Before conducting our simulations, I made a number of design decisions that were similar in spirit to those made by Krumhansl. First, I employed supervised learning rules for our artificial neural networks. This is because I wanted to know exactly what networks learned to do to facilitate the interpretation of their internal structure. In supervised learning, networks converge to a solution only after they generate the desired (and known) response to each input pattern.

Second, all of our simulations trained networks to generate simple, well-established regularities of Western tonal music. Again, with a solid formal understanding of what networks learned to do I was hoping to be better positioned to interpret their internal structure. These tasks included identifying the tonic and the root of musical scales, key-finding, identifying the types of different triads and tetrachords, and generating chord progressions.

Third, most of our simulations used very simple input and output representations. Many of the networks described in earlier chapters used pitch-class encoding, which meant that very simple networks—networks that only had 12 input units—could learn a musical task of interest. Our choice of this representation paralleled Krumhansl’s (1990a) assumption of octave equivalence in her cognitive studies of musical pitch.

Fourth, all of our simulations sought the simplest networks capable of converging upon a solution to the task. Simple networks are easier to interpret. By seeking the simplest networks, I was able to make some surprising discoveries. For instance, identifying a scale’s tonic, performing key-finding, or generating the next chord in a jazz progression, can all be accomplished by simple perceptrons that do not require any hidden units.

Fifth, the point of each of our simulations was not simply to create a network to solve a particular musical task. Instead, the point was to interpret the internal structure of a trained network in order to determine the solution to the task that it had discovered.

All of the research presented in this book explores a basic question: can shallow networks trained on simple musical problems reveal anything novel about the structure of music? In general, I can say that the answer to this question is a resounding yes. Let us now reflect on the various results reported in the preceding chapters.

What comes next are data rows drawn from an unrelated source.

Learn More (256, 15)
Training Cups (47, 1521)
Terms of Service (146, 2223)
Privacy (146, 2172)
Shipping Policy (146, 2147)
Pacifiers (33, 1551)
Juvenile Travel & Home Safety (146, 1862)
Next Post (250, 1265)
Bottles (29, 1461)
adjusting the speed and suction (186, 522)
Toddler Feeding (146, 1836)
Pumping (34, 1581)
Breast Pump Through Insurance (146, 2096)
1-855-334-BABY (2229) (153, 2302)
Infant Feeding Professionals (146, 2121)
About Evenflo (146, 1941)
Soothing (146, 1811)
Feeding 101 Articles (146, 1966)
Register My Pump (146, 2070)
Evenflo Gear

9.2 Synthetic Psychology 0f Music

9.2.1 Synthetic Psychology

Cognitive science is mostly conducted using an analytic strategy called reverse engineering (Cummins, 1983; Dawson, 2013). In reverse engineering, data is collected from a behaving system, and then some type of model—a model of data, a mathematical model, or a computer simulation—is fit to the data (Dawson, 2004). The purpose of the model is to provide a concise account of the regularities in the data. Reverse engineers collect data first, and fit the model to the data second. However, an alternative research approach called forward engineering is also available to cognitive scientists (Dawson, 2004, 2013; Dawson et al., 2010a). Forward engineering is also known as synthetic psychology (Braitenberg, 1984). In forward engineering, a model is first put together from a basic set of interesting components. Then the behaviour of the model is observed in various situations. In forward engineering, the model does not describe data that has already been collected, but instead is the source of the data. Synthetic psychologists build their models first, and only collect data second—from the model they have constructed.

Artificial neural networks have been proposed as an ideal medium in which synthetic psychology can be conducted (Dawson, 2004). When used in forward engineering, the basic components of artificial neural networks (activation function, learning rule, etc.) are the basic building blocks used to construct the model. Because the network is trained on what to do, but is not told specifically how to accomplish this task, networks can be a source of surprising algorithms or representations that can be used to propose novel theories in cognitive science. However, for connectionist synthetic psychology to succeed, it requires substantial reverse engineering after synthesizing a network. The surprising revelations produced by connectionist forward engineering reveal themselves only after understanding the internal structure of a trained network. The insights that networks provide are not found in their behaviour (the input/output mappings they produce), but instead exist in the regularities that networks have discovered to mediate their behaviour.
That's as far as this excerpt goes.